The Immunology consultant also said on 27th March said that it was possible I’d had COVID-19. However, there is no way of knowing for sure if I have. COVID-19 blood (serological) tests look for the presence of antibodies produced by the immune system. If anti-COVID-19 antibodies are present, then that means a person has had the infection in the past. However, these tests might be inaccurate in people with primary immunodeficiency syndromes, who don’t tend to make antibodies properly. It differs in the various PIDs. Some people with PID will make a detectable antibody response but most won’t. Also immunoglobulins are manufactured from donated plasma from people in the US. In time there will naturally be antibodies to COVID-19 in these products. This will help provide protection, but test results for COVID-19 infection won’t be accurate. The consultant said that they don’t know yet if having COVID-19 confers immunity. He also said that if they need patients to come in for procedures then they pull the curtains inbetween beds, everyone wears masks, staff also wear aprons and gloves for infection control purposes.

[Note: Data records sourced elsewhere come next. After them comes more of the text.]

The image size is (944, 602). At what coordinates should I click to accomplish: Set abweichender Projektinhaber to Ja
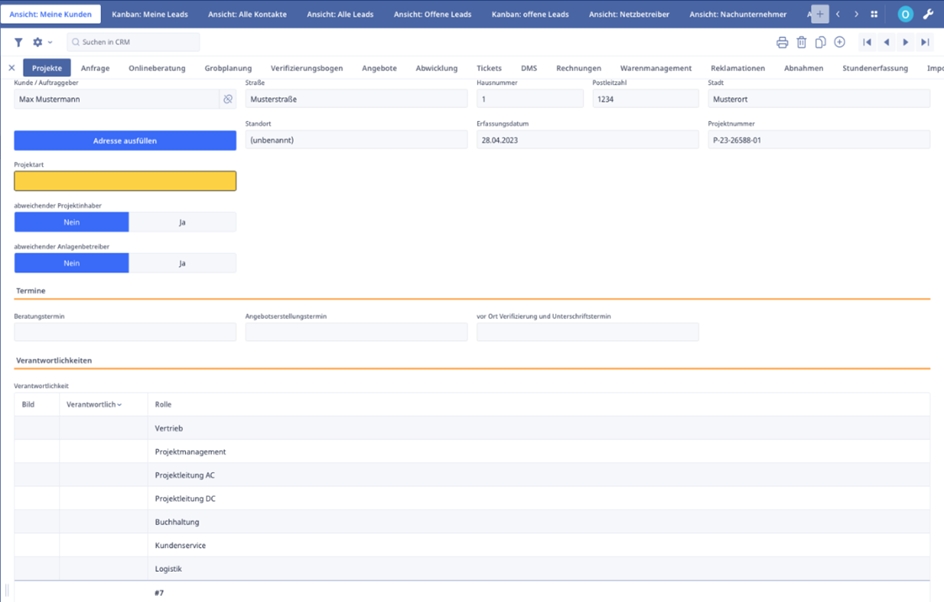[x=182, y=222]
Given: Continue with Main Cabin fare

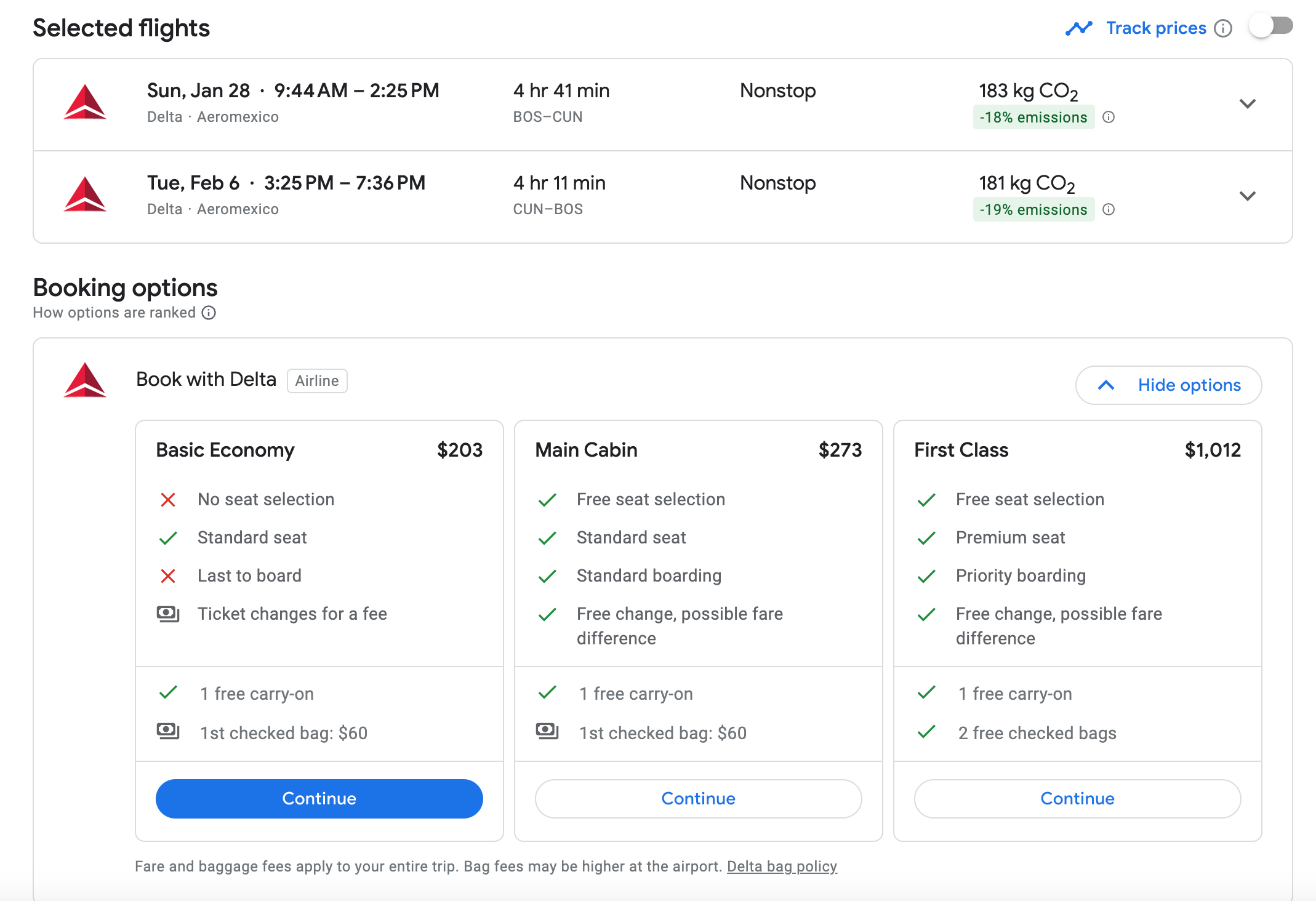Looking at the screenshot, I should coord(698,798).
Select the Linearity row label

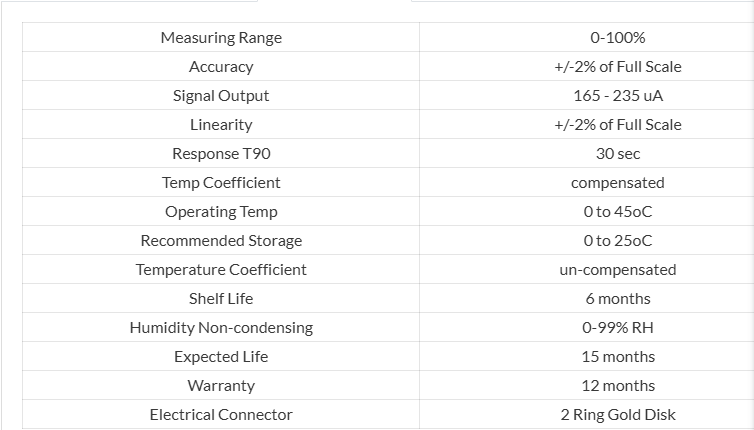pyautogui.click(x=221, y=125)
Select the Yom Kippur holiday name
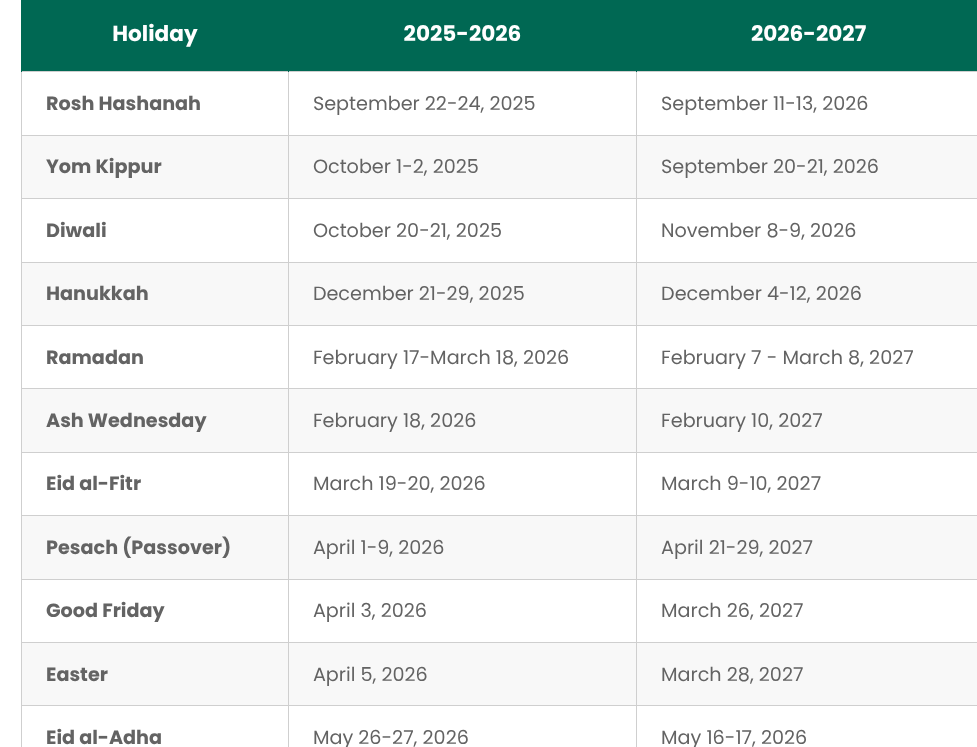977x747 pixels. 103,167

The only benefit from having a primary immunodeficiency syndrome I’ve found so far, is that we might not have severe COVID-19 due to the lack of a ‘cytokine storm’. These cytokines (proteins) control inflammation in the immune system. If they go into overdrive they can cause havoc in the lungs and cause acute respiratory distress syndrome (ARDS) and respiratory failure. We may have mild to moderate COVID-19 if we become infected, rather than the severe form. This is due to our immune systems being dysfunctional and unlikely to become overactive.
So, I still don’t know if I have had COVID-19 but it is possible! I will probably never know. If this was mild or moderate COVID-19, it was still bad enough on top of the usual lung conditions though…
Important points to note:
You don’t have to experience absolutely all of the symptoms for it to be COVID-19.
So ensure you keep 2m away from people if you have any of the symptoms at all to avoid infecting them accidentally. It will also ensure that you don’t catch COVID-19 from them.
It is possible to have COVID-19 without the sore throat for example. It can also be possible just to have neurological symptoms, such as dizziness, headache and impaired sense of taste and smell. Please see: www.pharmaceutical-journal.com/news-and-analysis/research-briefing/neurological-symptoms-common-in-covid-19-patients-researchers-say/20207915.article?firstPass=false
Wearing a mask only prevents you from passing on the virus to others. It doesn’t stop you from getting COVID-19.
Ideally, if you need to have any medical procedures where you can’t keep 2m away, for example, blood tests, ensure that you are wearing a mask and so is the person carrying out the procedure. Wash your hands afterwards. When you get home, remove your clothing and have a wash. Then put your clothes in the wash.